DIRECTIONS: Somewhere below are a line with "Instruction: Select the" and a later line with "Click the 0". Output exactly those lines and all lines between them.

RECORDS SHOWN:
^^^^^^^^^^^^^^^^
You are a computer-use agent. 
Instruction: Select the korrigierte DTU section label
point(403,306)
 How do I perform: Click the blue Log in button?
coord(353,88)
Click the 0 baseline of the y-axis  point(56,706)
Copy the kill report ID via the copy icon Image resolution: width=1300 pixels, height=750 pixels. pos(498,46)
^^^^^^^^^^^^^^^^
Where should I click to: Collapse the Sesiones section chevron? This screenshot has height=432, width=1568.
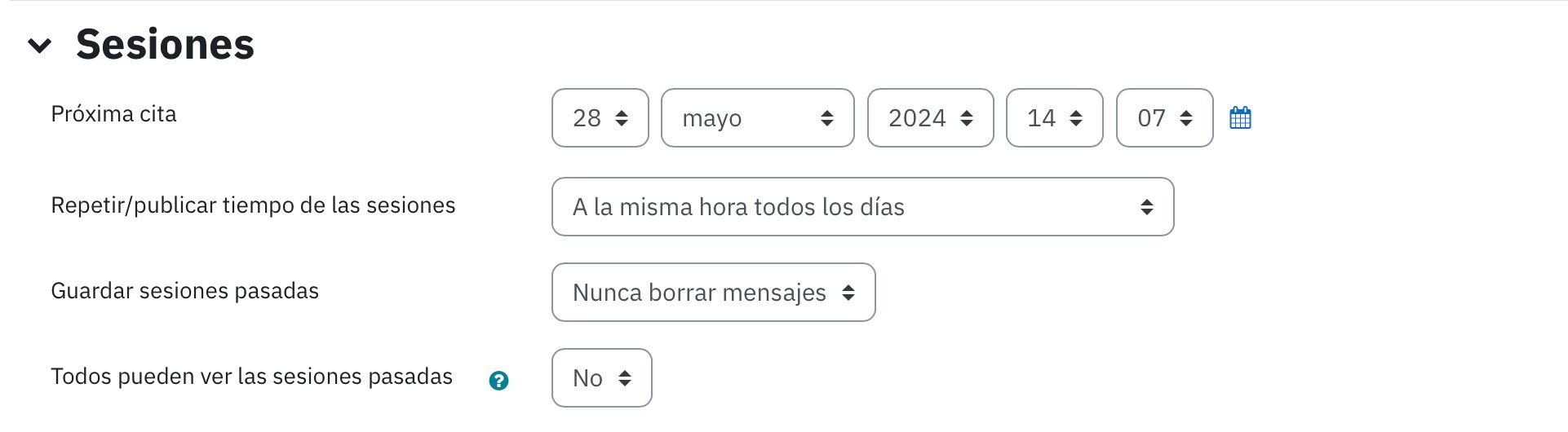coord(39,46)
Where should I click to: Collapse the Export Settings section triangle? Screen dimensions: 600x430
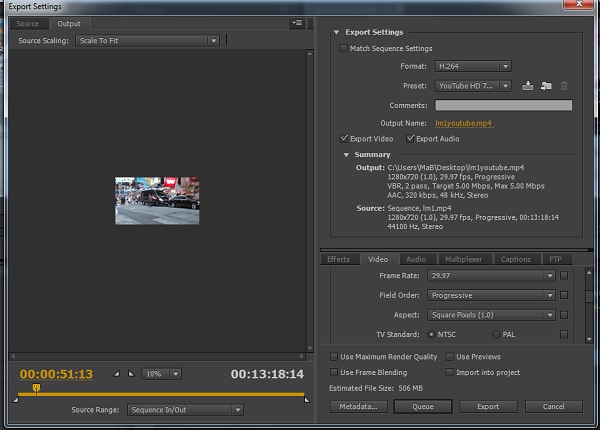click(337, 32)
^^^^^^^^^^^^^^^^
RESPONSE FOR THIS EXERCISE:
Instruction: Select the korrigierte DTU section label
point(403,306)
 How do I perform: Click the blue Log in button?
coord(353,88)
Click the 0 baseline of the y-axis  point(56,706)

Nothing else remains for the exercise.